>>>
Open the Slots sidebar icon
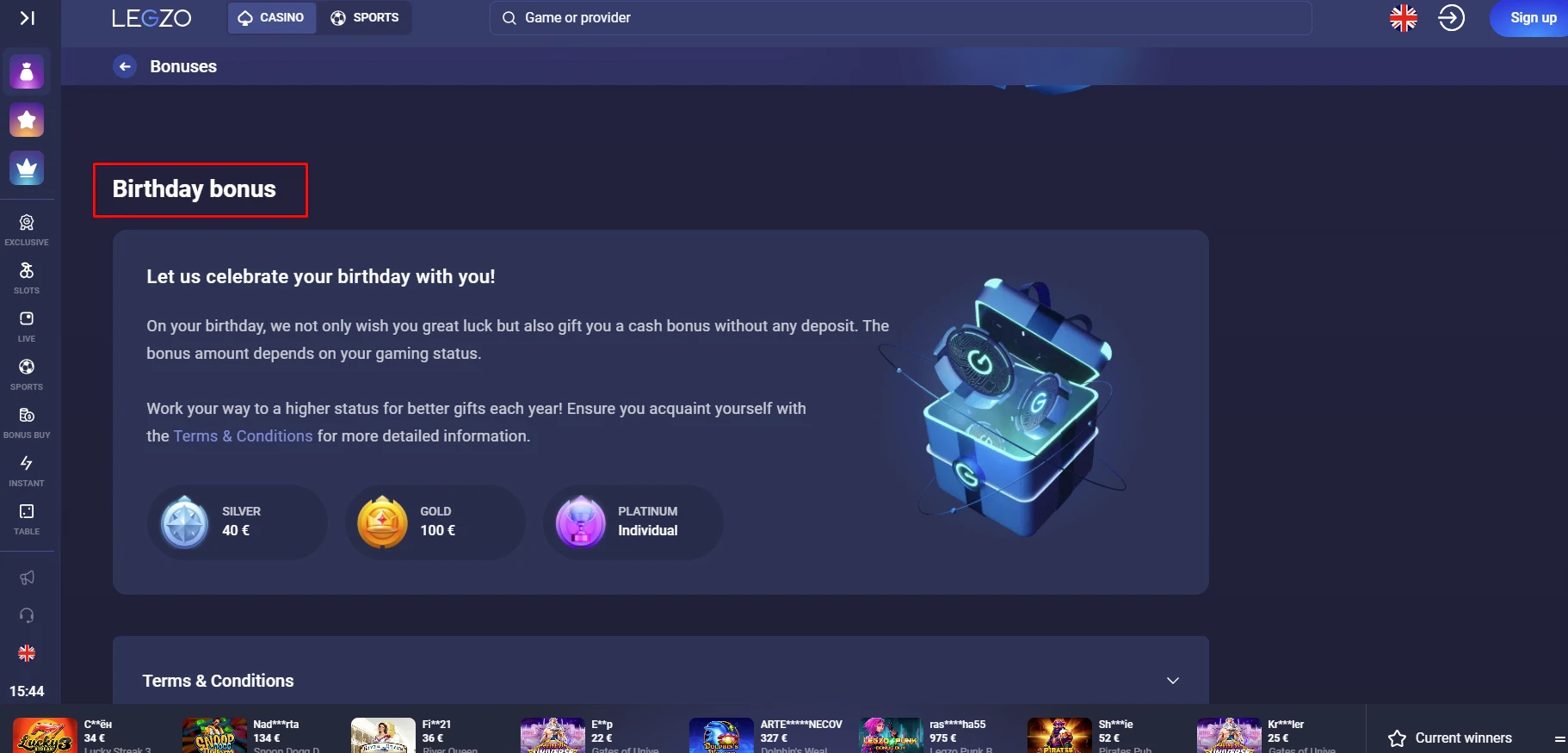1568x753 pixels. tap(27, 278)
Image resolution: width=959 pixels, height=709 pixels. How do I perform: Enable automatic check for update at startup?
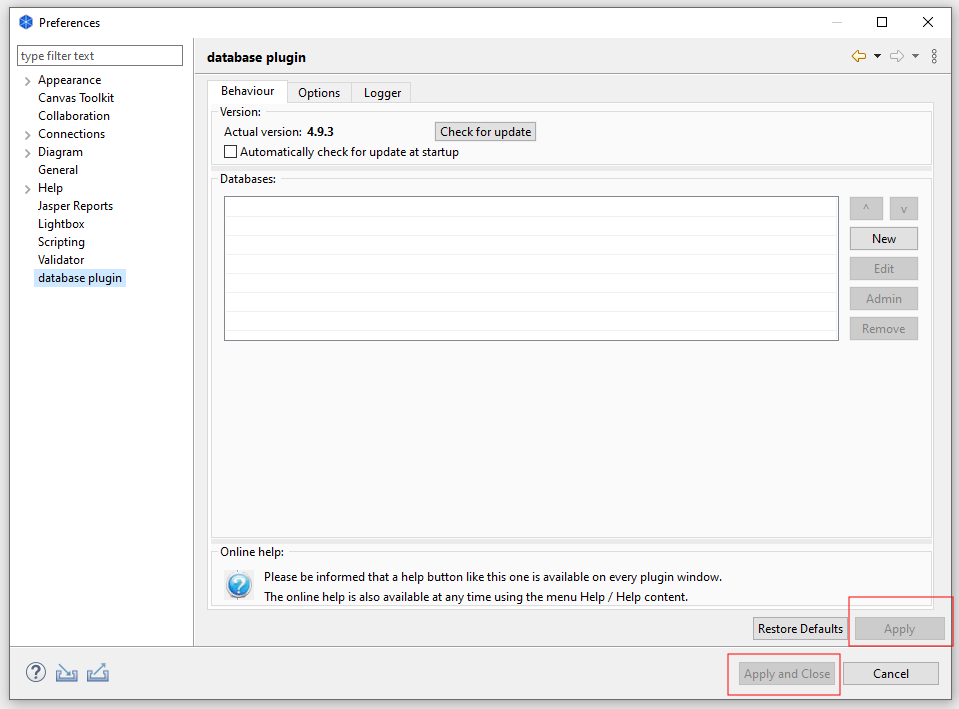[230, 151]
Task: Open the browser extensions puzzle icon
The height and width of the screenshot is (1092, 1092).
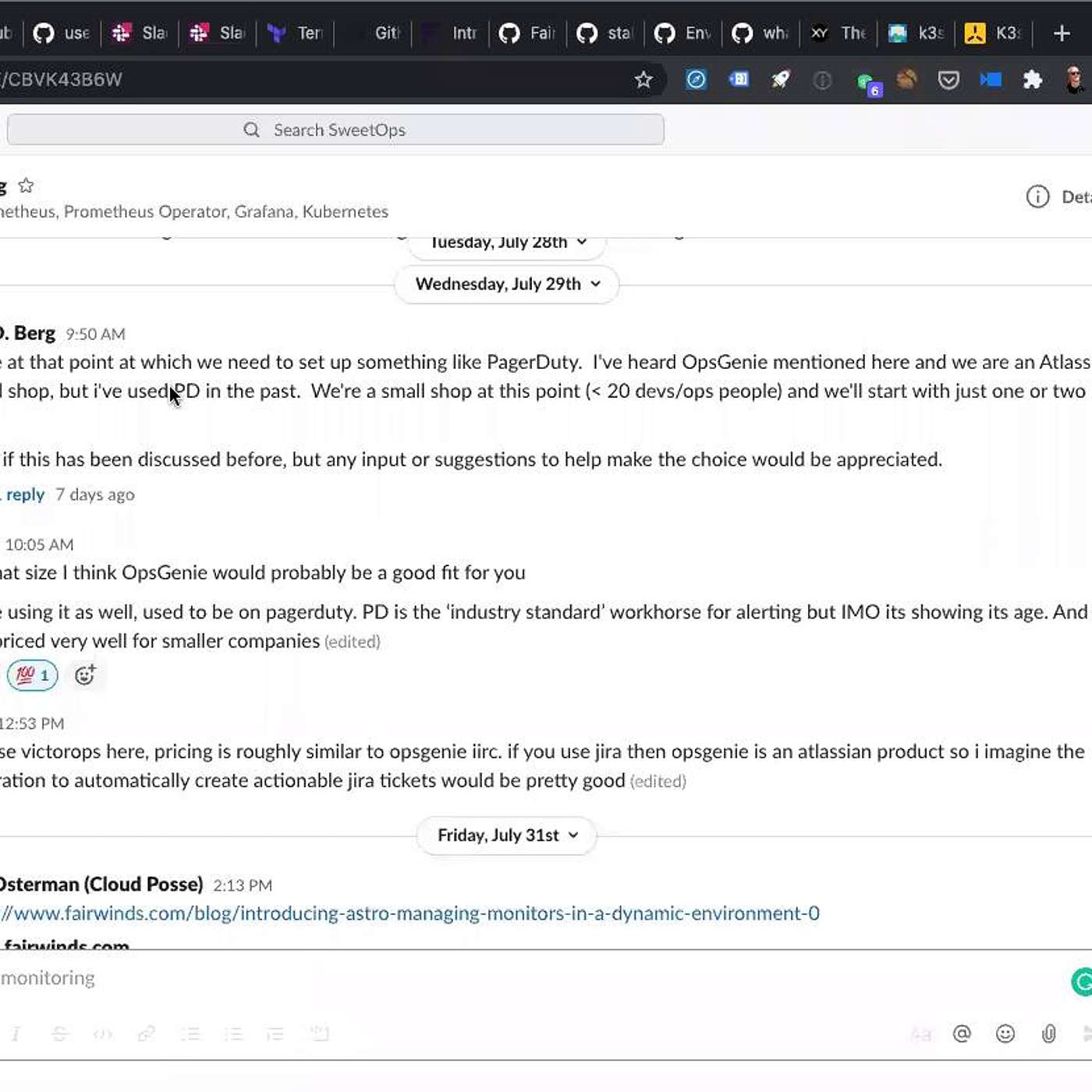Action: pos(1032,80)
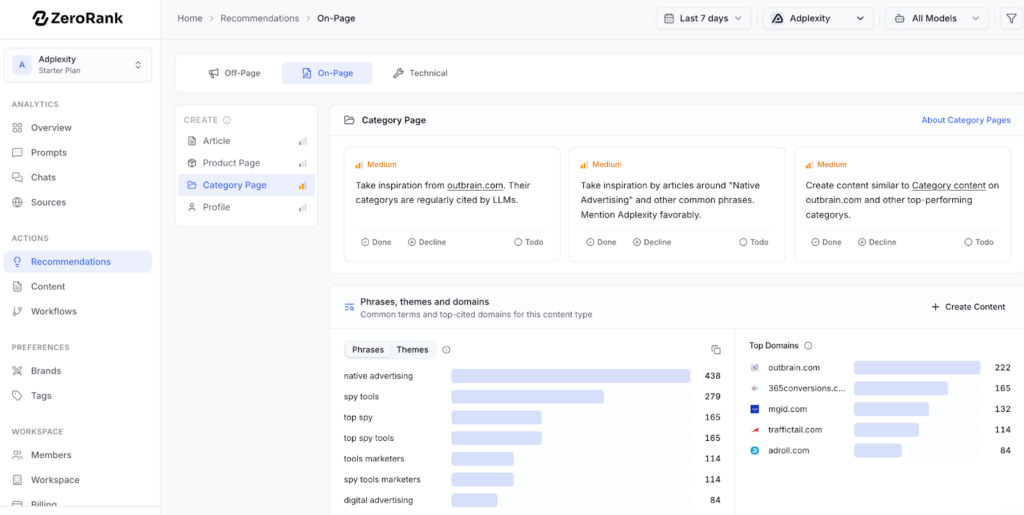Open the Workflows section
The image size is (1024, 515).
53,311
<<<
(SET TASK) Put every line of text from the entries above into a numbered list, leaving out blank lines and the pictures.

(OUTPUT)
1. Open the Slots sidebar icon
2. 1568x753 pixels. tap(27, 278)
3. Image resolution: width=959 pixels, height=709 pixels. How do I perform: Enable automatic check for update at startup?
4. [230, 151]
5. Task: Open the browser extensions puzzle icon
6. The height and width of the screenshot is (1092, 1092).
7. Action: pos(1032,80)
8. Open the Workflows section
9. The image size is (1024, 515).
10. 53,311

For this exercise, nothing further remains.